### ACTIONS TO TAKE
a - According to the heat-exhausting device text, on which surface of the housing may the second inlet be provided in another embodiment?
b - List every flow path that the heat-exhausting device text names as part of the circulating path.
c - Give a continuation of the heat-exhausting device text, starting after its final sentence.

### TEXT SECTION
*****

The second inlet 13 may be provided only in the upper surface 21 of the housing 2 as shown in FIG. 3 and the second inlets 13 may be provided in both of the upper surface 21 and the bottom surface 22 of the housing 2 as shown in FIG. 4. Furthermore, in another embodiment, the second inlet 13 may be provided in the side surface 25 of the housing 2.

Also, as shown in FIG. 4, a cross-sectional area of the circulating path 10 of the heat-exhausting device 1B according to the present embodiment on the downstream side is larger than that of on the upstream side. For this reason, even when a flow rate in the circulating path 10 increases by taking the wind A from the second inlet 13, it is possible to prevent the pressure in the downstream side of the circulating path 10 from being lower than the pressure in the upstream side of the circulating path 10.

To be specific, as shown in FIG. 4, the intermediate flow path 10B has a cross-sectional area C2 larger than a cross-sectional area C1 of the inlet flow path 10A. The outlet flow path 10C has a cross-sectional area C3 larger than the cross-sectional area C2 of the intermediate flow path 10B.

Furthermore, as shown in FIG. 4, the inlet flow path 10A, the intermediate flow path 10B, and the outlet flow path 10C may be formed so that the cross-sectional areas thereof gradually increase toward the downstream side.

*****

### MATERIAL

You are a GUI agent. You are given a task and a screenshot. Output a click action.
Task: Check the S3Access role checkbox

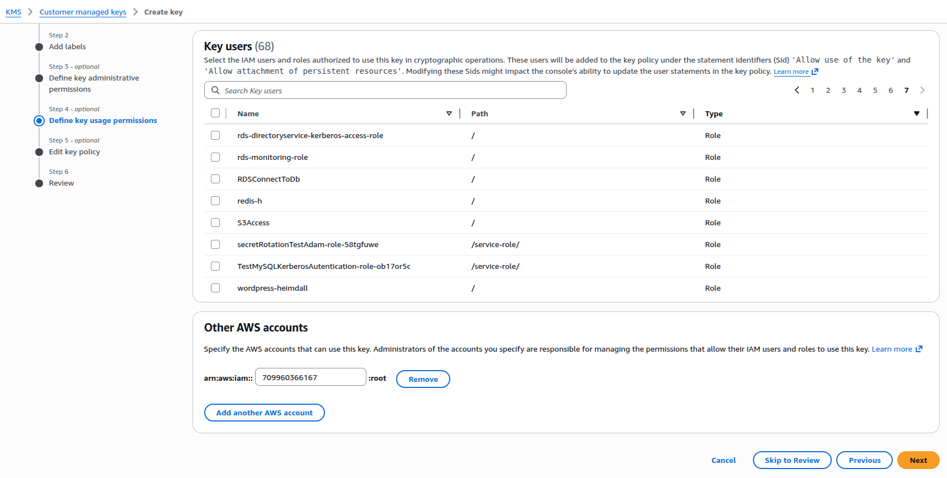(x=215, y=223)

*****

### ANSWERS TO THE TASKS
a - The side surface 25 of the housing 2.

b -
- Inlet flow path 10A
- Intermediate flow path 10B
- Outlet flow path 10C

c -
Function of Heat-Exhausting Device

When the vehicle V having the vehicle-mounted device 100 attached thereto starts traveling forward (in the +X direction), as shown in FIG. 4, the wind A generated by traveling of the vehicle V flows into the circulating path 10 inside the housing 2 from the first inlet 11 and the second inlet 13 of the heat exhausting device 1B.

Since the wind A flows from a plurality of places into the circulating path 10 in the present embodiment, a flow rate flowing inside the circulating path 10 increases as compared with the first embodiment. However, since the circulating path 10 according to the present embodiment is formed so that the cross-sectional area of the circulating path 10 on the downstream side is larger than a cross-sectional area of the circulating path 10 on the upstream side, the pressure in the circulating path 10 is kept substantially constant. Thus, the wind A can smoothly flow in the circulating path 10 without reducing the speed.

FIG. 6 is a partially enlarged diagram of the vicinity of a second inlet according to the second embodiment of the present invention.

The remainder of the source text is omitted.